Wednesday, December 07, 2005

Sami al-Arian acquitted, hung jury....

From the Washington Post:

A federal jury acquitted former Florida professor Sami al-Arian yesterday of conspiring to aid a Palestinian group in killing Israelis through suicide bombings, dealing the U.S. government a setback in its efforts to use secretly gathered intelligence in criminal cases against terrorism suspects.

The trial was a crucial test of government power under the USA Patriot Act, which lowered barriers that had prevented intelligence agencies from sharing secretly monitored communications with prosecutors. The case was the first criminal terrorism prosecution to rely mainly on vast amounts of materials gathered under the Foreign Intelligence Surveillance Act (FISA), whose standards for searches and surveillance are less restrictive than those set by criminal courts.

Al-Arian, 47, was found not guilty on eight of 17 counts, including conspiracy to maim or murder. Jurors deadlocked on the rest of the charges, including ones that he aided terrorists...

A male juror told the Associated Press he perceived al-Arian's acquittal not as a First Amendment issue but as a failure of the government to prove its case.

"I didn't see the evidence," said the man, who declined to give his name. The court kept jurors' identities secret...

The case became pivotal in last year's Florida Senate race. Former housing secretary Mel Martinez (R) defeated former university president Betty Castor (D) after charging that she did not do enough to sever al-Arian's ties to the school. Castor noted that al-Arian campaigned for President Bush in 2000 and met with White House adviser Karl Rove in 2001 on religion-based initiatives.

This guy said- said- some pretty unsavory things. But this looked fishy from the start, and - in my mind - was clearly undone by folks like Bill O'Reilly:

In the wake of the Sept. 11 terrorist attacks, all four media giants, eagerly tapping into the country's mood of vengeance and fear, latched onto the Al-Arian story, fudging the facts and ignoring the most rudimentary tenets of journalism in their haste to better tell a sinister story about lurking Middle Eastern dangers here at home.

The story went national when Al-Arian was invited on the Fox News Channel's "The O'Reilly Factor" show back on Sept. 26. Host Bill O'Reilly revived inflammatory charges against Al-Arian dating back, in some cases, 15 years. Those charges were that a now-defunct Islamic think tank Al-Arian founded and ran in conjunction with USF operated as a sort of home away from home for radical Palestinians and terrorists. The charges had been thoroughly investigated and rejected by USF, and an immigration judge; the FBI has been looking for years and has never filed any charges.
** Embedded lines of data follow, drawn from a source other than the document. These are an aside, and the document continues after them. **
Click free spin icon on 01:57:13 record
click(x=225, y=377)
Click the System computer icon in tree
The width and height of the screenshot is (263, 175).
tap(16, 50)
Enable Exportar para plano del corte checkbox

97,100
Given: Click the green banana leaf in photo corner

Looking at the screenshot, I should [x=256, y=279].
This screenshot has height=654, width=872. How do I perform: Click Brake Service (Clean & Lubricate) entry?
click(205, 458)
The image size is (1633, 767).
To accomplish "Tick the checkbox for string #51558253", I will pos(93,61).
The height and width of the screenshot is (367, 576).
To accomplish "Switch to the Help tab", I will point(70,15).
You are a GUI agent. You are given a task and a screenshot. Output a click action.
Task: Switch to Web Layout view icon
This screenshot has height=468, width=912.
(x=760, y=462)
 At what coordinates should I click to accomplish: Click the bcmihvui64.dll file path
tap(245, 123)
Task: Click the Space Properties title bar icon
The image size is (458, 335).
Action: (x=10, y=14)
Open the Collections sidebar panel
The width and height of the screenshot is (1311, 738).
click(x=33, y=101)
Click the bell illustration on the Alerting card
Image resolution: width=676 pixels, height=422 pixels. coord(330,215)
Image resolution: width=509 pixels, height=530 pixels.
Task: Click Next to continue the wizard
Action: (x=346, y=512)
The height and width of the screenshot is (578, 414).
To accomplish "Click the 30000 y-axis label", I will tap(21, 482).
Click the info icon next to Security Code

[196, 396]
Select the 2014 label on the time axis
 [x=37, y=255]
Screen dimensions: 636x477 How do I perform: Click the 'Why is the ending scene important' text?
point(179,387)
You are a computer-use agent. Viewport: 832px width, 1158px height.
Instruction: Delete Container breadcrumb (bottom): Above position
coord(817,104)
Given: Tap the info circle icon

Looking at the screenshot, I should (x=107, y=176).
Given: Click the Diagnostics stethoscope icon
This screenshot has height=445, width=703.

Not even his harshest critics suggest Al-Arian has done anything in the last five years that could be even remotely construed as aiding terrorist organizations. The entire controversy sprang from the fact that viewers became enraged after old allegations were re-aired, albeit often in mangled form, by O'Reilly.

O'Reilly's accusatory and hectoring interrogation of Al-Arian, filled with false statements and McCarthy-like smears, climaxed in a chilling parting shot in which the host repeatedly told his stammering guest that if he were with the CIA, "I'd follow you wherever you went" -- clearly implying that he believed Al-Arian was a terrorist. Not surprisingly in the fearful and hysterical climate after Sept. 11, the show resulted in a torrent of angry calls, including death threats against al-Arian, to USF.

Before firing him, USF placed Al-Arian on paid leave, saying his presence made the campus unsafe and pointing to an avalanche of hate mail and death threats.

But the Gulf Coast hysteria was entirely created by the media. Without the Tampa Tribune, which undertook a dubious seven-year crusade against al-Arian, there would have been no story to begin with. Without "The O'Reilly Factor" -- a showcase for noisy right-wing ranting whose producers apparently didn't even know that Al-Arian had been cleared of charges before they handed him over to their equally ignorant hanging-judge host -- the controversy would never have been revived. Without incendiary, know-nothing Clear Channel radio jocks, led by a gentleman named Bubba the Love Sponge, there would almost certainly have been far fewer USF death threats. And without NBC's sloppy work on "Dateline" there would probably have been no firing.

I think that it's pretty clear the government really did not have much of a case, if any at all. I do wonder if they intend to press further, to go jury shopping.

I wouldn't want this to happen to Fred Phelps or James Dobson, unless there was reasonable evidence that they in fact committed crimes.